PROBLEM TO WORK ON: Would you output the entries below only from the line containing "Open the Crodex last 7 days sparkline" through the line containing "Click the Map", exactly as they stand and with both ends included?

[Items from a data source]
##############################
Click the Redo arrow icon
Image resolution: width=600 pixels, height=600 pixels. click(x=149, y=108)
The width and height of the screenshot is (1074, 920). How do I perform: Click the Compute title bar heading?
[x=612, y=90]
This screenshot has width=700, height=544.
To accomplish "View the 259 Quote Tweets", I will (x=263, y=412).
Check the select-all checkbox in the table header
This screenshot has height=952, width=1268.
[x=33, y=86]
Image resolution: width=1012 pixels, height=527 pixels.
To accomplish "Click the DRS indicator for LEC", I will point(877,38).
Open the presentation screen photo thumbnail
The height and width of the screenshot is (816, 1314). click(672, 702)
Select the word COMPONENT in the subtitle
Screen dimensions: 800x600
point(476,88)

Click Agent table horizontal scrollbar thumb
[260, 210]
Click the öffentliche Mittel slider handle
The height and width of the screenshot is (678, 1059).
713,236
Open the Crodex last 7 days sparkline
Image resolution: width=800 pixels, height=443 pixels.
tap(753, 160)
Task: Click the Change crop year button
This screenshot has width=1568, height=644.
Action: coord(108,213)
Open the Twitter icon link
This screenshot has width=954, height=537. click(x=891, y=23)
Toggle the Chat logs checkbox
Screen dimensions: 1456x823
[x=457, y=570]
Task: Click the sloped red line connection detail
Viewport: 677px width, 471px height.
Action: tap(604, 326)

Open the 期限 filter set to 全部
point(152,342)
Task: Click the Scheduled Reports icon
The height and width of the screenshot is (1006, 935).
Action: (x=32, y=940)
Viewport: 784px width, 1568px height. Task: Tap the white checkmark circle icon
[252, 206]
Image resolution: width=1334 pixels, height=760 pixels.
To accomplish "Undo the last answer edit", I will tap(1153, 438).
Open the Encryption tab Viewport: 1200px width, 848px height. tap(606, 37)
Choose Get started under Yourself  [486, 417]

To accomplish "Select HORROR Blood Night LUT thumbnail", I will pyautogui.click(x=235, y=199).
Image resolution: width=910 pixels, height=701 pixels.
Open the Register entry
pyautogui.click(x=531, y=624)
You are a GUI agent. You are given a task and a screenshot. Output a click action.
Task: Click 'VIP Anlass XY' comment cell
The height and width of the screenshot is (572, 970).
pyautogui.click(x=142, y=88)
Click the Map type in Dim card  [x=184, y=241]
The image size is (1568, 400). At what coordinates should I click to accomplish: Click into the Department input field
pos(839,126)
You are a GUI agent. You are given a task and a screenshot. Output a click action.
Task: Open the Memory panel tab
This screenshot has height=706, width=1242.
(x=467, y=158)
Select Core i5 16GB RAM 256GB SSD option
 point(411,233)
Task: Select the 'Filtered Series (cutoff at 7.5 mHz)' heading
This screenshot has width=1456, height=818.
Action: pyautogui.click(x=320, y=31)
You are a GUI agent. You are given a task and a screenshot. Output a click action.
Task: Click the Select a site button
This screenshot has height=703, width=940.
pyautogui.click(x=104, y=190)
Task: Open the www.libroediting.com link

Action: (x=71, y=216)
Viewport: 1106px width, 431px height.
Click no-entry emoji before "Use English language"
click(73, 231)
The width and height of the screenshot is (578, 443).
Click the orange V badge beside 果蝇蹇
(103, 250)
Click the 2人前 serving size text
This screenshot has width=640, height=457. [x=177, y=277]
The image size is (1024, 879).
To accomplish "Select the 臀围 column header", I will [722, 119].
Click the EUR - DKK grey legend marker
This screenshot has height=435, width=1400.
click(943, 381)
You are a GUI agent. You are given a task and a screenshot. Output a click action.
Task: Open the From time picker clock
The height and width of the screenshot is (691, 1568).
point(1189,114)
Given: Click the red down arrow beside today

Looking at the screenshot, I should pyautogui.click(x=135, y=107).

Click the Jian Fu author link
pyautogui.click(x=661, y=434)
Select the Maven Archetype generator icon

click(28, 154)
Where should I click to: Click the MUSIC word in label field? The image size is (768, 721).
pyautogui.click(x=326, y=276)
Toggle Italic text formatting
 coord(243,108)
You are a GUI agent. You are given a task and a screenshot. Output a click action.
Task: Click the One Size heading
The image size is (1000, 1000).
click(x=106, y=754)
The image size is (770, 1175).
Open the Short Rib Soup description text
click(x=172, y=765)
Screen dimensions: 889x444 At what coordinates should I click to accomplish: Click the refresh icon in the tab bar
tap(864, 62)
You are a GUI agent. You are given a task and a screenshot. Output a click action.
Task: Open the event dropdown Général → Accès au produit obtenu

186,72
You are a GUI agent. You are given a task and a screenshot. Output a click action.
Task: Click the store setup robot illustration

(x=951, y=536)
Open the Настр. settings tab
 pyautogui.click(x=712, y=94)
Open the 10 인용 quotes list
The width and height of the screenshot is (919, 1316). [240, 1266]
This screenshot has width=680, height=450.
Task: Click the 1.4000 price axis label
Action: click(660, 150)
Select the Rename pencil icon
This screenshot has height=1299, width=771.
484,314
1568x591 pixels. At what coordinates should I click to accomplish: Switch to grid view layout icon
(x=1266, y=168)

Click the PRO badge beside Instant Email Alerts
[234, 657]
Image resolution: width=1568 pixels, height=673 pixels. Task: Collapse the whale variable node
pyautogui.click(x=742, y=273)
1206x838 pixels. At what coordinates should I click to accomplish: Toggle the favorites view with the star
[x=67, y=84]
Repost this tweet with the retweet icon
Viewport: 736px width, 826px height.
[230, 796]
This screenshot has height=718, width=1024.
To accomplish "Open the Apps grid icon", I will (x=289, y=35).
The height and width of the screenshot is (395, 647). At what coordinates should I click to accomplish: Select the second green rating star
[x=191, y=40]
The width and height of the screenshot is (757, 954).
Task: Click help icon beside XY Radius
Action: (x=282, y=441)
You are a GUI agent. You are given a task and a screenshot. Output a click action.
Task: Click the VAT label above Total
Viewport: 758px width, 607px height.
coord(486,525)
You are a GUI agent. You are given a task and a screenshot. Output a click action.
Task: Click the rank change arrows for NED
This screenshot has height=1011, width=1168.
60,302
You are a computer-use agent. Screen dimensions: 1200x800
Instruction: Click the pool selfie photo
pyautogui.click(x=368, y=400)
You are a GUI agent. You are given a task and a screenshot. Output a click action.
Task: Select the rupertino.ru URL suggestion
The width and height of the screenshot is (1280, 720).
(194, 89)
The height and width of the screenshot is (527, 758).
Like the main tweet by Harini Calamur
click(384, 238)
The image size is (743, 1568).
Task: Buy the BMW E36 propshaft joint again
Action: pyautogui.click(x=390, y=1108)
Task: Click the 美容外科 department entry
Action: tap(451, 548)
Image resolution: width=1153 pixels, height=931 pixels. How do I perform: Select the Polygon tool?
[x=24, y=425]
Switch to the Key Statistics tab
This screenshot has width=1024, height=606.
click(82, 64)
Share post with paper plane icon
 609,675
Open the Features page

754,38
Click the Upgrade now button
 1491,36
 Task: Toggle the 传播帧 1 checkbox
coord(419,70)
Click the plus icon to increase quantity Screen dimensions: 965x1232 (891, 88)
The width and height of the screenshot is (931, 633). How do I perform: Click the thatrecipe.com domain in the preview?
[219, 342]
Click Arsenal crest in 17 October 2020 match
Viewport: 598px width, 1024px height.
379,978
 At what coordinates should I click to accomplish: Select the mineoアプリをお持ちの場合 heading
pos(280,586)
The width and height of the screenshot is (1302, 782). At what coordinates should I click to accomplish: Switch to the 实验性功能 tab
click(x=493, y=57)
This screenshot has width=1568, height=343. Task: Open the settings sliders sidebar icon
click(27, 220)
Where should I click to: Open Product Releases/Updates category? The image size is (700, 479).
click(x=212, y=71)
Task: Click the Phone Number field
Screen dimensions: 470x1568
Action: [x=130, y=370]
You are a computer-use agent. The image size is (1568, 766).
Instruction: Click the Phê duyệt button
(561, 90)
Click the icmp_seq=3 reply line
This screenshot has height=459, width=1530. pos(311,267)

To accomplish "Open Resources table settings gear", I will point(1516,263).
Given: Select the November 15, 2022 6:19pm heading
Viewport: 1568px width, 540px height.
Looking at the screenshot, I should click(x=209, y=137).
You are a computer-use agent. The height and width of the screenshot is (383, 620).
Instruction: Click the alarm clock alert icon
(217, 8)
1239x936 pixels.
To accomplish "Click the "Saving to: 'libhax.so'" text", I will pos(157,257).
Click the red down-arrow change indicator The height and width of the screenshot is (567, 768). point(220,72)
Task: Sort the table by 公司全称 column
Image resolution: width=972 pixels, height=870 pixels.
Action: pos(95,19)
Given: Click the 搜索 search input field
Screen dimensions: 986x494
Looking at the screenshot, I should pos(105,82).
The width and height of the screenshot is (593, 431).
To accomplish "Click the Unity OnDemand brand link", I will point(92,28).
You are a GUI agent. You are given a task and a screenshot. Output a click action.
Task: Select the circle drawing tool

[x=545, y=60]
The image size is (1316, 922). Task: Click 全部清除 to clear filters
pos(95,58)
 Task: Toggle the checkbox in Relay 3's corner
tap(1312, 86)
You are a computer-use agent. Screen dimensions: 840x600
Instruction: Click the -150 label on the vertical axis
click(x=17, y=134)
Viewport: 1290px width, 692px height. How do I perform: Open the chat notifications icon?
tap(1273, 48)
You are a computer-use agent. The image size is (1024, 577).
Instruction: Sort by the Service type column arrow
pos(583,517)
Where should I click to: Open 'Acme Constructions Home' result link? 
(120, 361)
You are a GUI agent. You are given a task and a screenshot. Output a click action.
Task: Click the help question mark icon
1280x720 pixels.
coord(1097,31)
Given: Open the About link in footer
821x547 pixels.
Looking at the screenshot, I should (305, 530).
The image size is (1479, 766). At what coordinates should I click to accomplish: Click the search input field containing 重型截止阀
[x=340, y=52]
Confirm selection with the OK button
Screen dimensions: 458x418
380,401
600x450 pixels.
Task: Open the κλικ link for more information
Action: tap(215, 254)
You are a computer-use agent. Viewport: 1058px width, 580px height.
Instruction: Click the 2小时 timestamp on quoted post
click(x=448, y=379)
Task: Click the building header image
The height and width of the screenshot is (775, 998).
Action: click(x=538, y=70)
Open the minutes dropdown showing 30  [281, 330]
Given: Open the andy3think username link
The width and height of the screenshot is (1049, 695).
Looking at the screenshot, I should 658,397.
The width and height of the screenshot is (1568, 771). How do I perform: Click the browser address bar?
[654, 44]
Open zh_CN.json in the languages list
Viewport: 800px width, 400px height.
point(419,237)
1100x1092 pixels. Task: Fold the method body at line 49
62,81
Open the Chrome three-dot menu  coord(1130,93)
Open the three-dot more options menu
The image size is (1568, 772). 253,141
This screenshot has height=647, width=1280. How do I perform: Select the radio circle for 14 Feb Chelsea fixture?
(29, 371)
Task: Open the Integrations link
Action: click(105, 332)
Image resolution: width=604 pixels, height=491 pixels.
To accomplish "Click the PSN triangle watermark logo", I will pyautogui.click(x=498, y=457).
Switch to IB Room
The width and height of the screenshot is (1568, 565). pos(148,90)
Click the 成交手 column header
##############################
TASK SOLUTION:
Open the Crodex last 7 days sparkline
Image resolution: width=800 pixels, height=443 pixels.
tap(753, 160)
Task: Click the Change crop year button
This screenshot has width=1568, height=644.
Action: coord(108,213)
Open the Twitter icon link
This screenshot has width=954, height=537. click(x=891, y=23)
Toggle the Chat logs checkbox
Screen dimensions: 1456x823
[x=457, y=570]
Task: Click the sloped red line connection detail
Viewport: 677px width, 471px height.
Action: tap(604, 326)

Open the 期限 filter set to 全部
point(152,342)
Task: Click the Scheduled Reports icon
The height and width of the screenshot is (1006, 935).
Action: (x=32, y=940)
Viewport: 784px width, 1568px height. Task: Tap the white checkmark circle icon
[252, 206]
Image resolution: width=1334 pixels, height=760 pixels.
To accomplish "Undo the last answer edit", I will tap(1153, 438).
Open the Encryption tab Viewport: 1200px width, 848px height. tap(606, 37)
Choose Get started under Yourself  [486, 417]

To accomplish "Select HORROR Blood Night LUT thumbnail", I will pyautogui.click(x=235, y=199).
Image resolution: width=910 pixels, height=701 pixels.
Open the Register entry
pyautogui.click(x=531, y=624)
You are a GUI agent. You are given a task and a screenshot. Output a click action.
Task: Click 'VIP Anlass XY' comment cell
The height and width of the screenshot is (572, 970).
pyautogui.click(x=142, y=88)
Click the Map type in Dim card  [x=184, y=241]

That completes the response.